Let $X$ be a random variable, $f(X)$ is a function. And we have $$ \begin{align} I(X;f(X)) &= H(X)-H(X|f(X)) \\ &= H(f(X))-\underbrace{H(f(X)|X)}_{=0}\\ H(f(X)) &= H(X)-H(X|f(X))\leq H(X) \end{align} $$ So we find that functioning can decrease information entropy.
Let $T$ be shuffling operation, $X$ be permutations of Poker Deck. And we have $$ \begin{align} H(TX) &\geq H(TX|T) \\ &= H(T^{-1}TX|T) \\ &= H(X|T) \\ &= H(X) \end{align} $$
Are they contradictory? The second algorithm is in Thomas M.Cover Elements of Information Theory Chapter 4:Entropy Rate of a Stochastic Process, Exerciese 4.3.

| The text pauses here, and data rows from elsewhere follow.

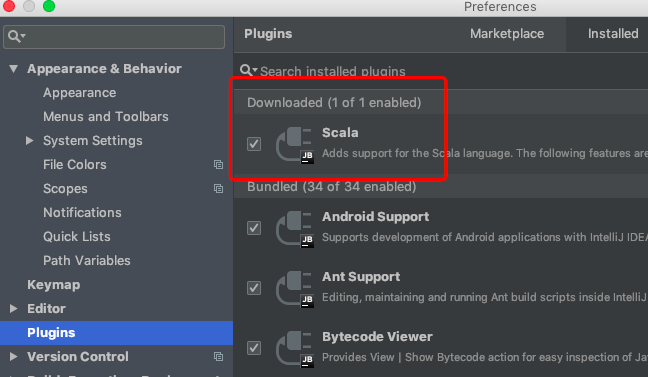Click the Scala plugin icon
The width and height of the screenshot is (648, 377).
click(x=295, y=145)
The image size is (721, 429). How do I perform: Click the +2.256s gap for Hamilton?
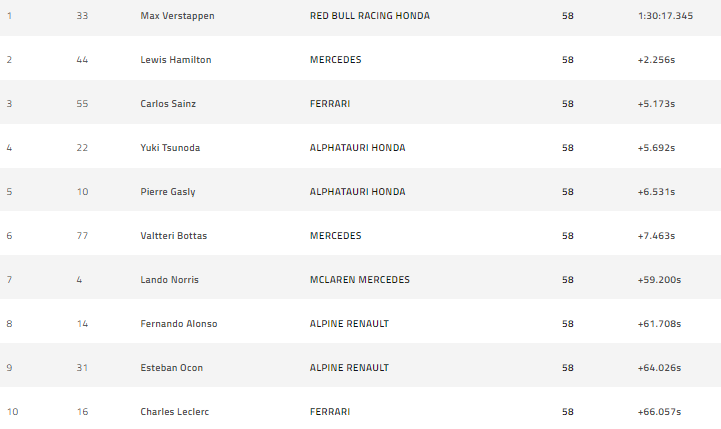tap(656, 60)
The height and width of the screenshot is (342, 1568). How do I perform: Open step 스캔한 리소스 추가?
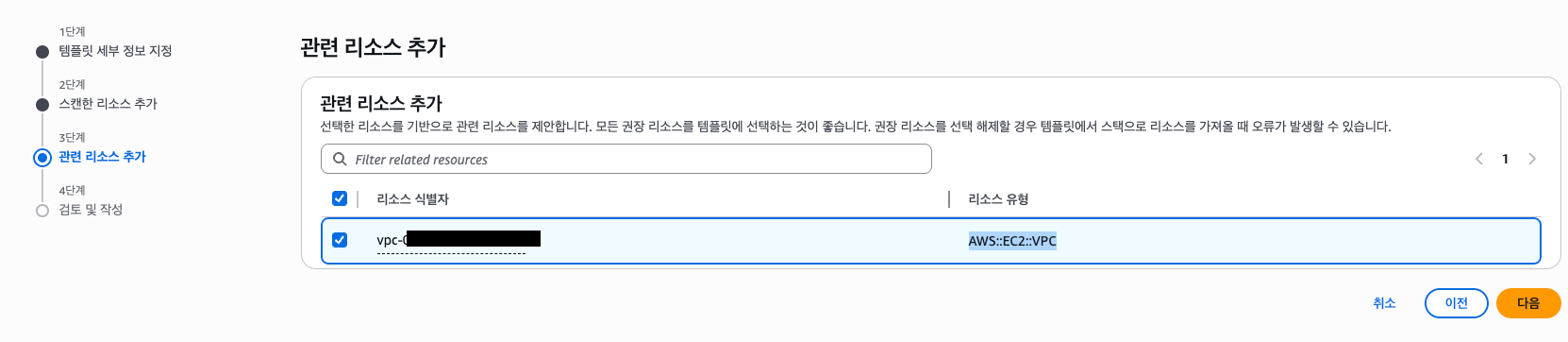point(108,104)
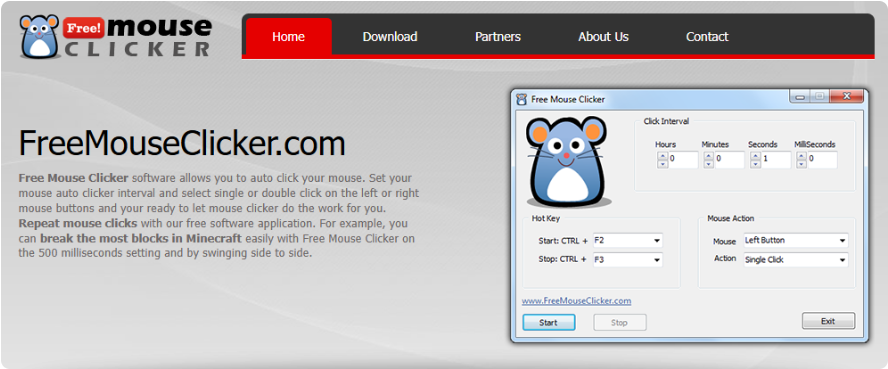This screenshot has width=888, height=369.
Task: Open the www.FreeMouseClicker.com link
Action: point(577,301)
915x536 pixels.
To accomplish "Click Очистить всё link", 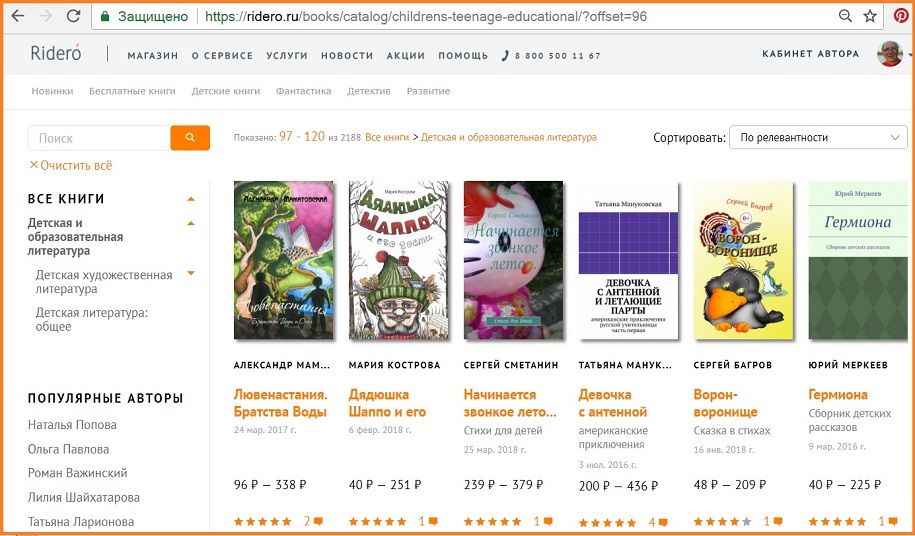I will click(71, 166).
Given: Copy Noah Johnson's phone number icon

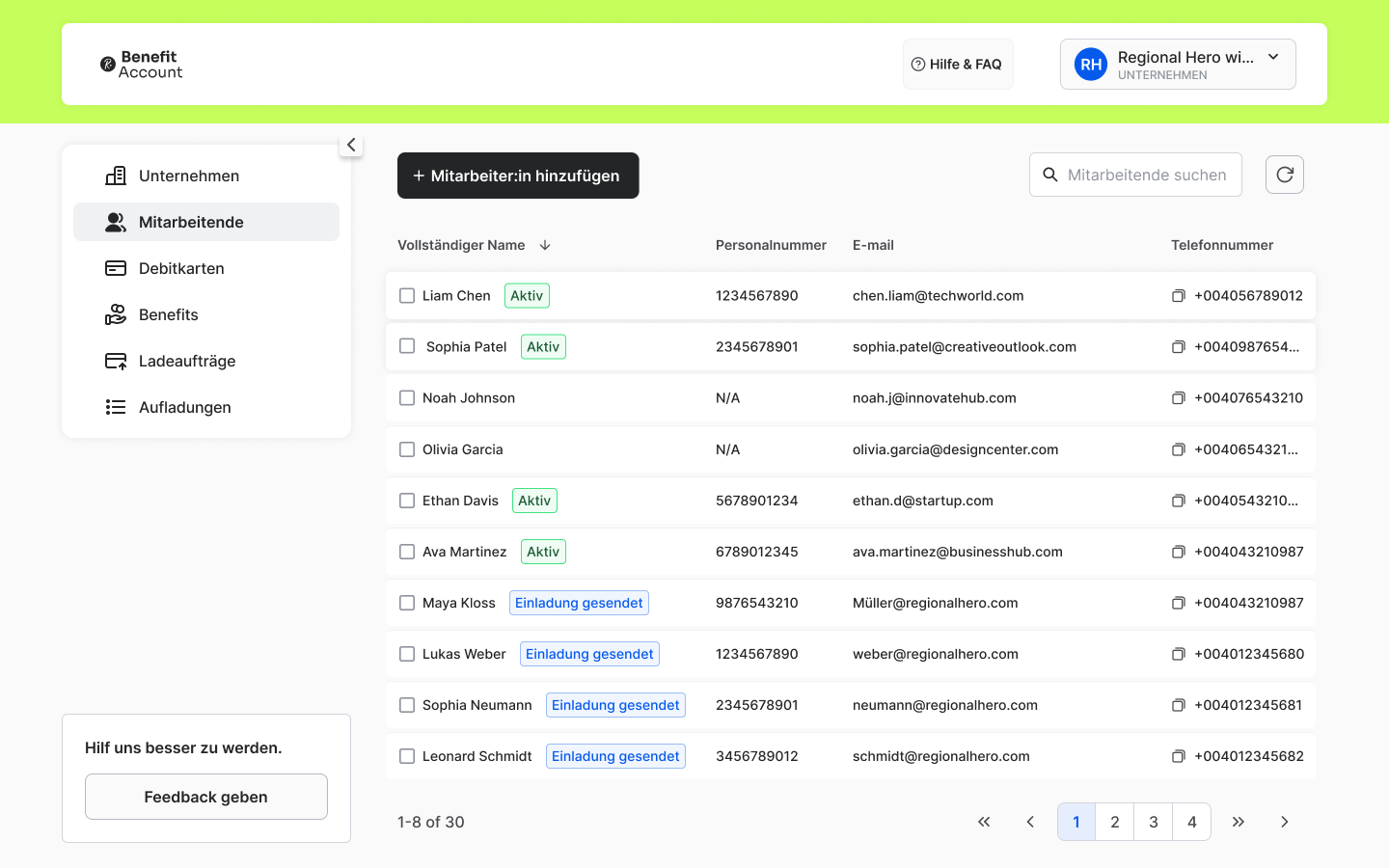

There is no Contradiction.
Let us say we have a list of Cards , some of which are White & some of which are Maroon.
Let the Cards be numbered too.
Eg A list may be $L=[W1,W2,M4,M8]$.
The Colours & Numbers & the Order will matter.
(A) Consider some one-to-one function $f_1(list)$ which gives a new list with the colours toggled.
$f_1([W1,W2,M4,M8])=[M1,M2,W4,W8]$
$f_1([W1,M2,W4,M8])=[M1,W2,M4,W8]$
Then there is no Change in Entropy when we use this function.
(B) Consider some many-to-one function $f_2(list)$ which gives a new list with all the colours set to W.
$f_2([W1,W2,M4,M8])=f_2([W1,M2,M4,M8])=f_2([M1,W2,M4,M8])=[W1,W2,W4,W8]$
Here we see that many Inputs give the same Output. No matter what the Input , Maroon will not occur in the Outputs.
Then there is a Decrease in Entropy when we use this function.
(C) Consider some many-to-one function $f_3(list)$ which gives a new list with the numbers set to 1 & Colour set to W.
$f_3([W1,W2,M4,M8])=f_3([W3,W5,M7,M9])=f_3([W2,W4,M6,M8])=[W1,W1,W1,W1]$
Here we see that a large number of Inputs give the same Output. Output is a Constant.
Then there is a great Decrease in Entropy.
(D) Coming to your Shuffle :
Shuffling takes a list , randomizes it and gives a new list.
It is not a normal function , because it is one-to-many. Still , let us write it with that notation like this :
$f_4([W1,W2,M4,M8])$ may give $[W1,W2,M8,M4],[W2,W1,M4,M8],[W1,M4,W2,M8],,,$
In general , we see that there may be $4!=24$ Possible Outputs for every Input.
It is this IMPLICT randomness that will Increase the Entropy.
When we consider the Shuffle without considering the IMPLICIT randomness , Entropy will Increase.
(E) Better notation (still not normal function) to Indicate your Shuffle might be like this :
$f_5(list,random\ number)$ may give a list based on the Input list & the given random number.
Every Input may have $4!=24$ Possible Outputs which will get selected by the random number.
It is this EXPLICT random number that will Increase the Entropy.
When we consider the Shuffle without considering the EXPLICIT random number , Entropy will Increase.
Deterministic : Here $f_1,f_2,f_3$ are Deterministic functions , which will not Increase the Entropy.
Non-Deterministic : The Shuffling $f_4,f_5$ are Non-Deterministic (not functions) , involving randomness , which will Increase the Entropy.
There is no Contradiction.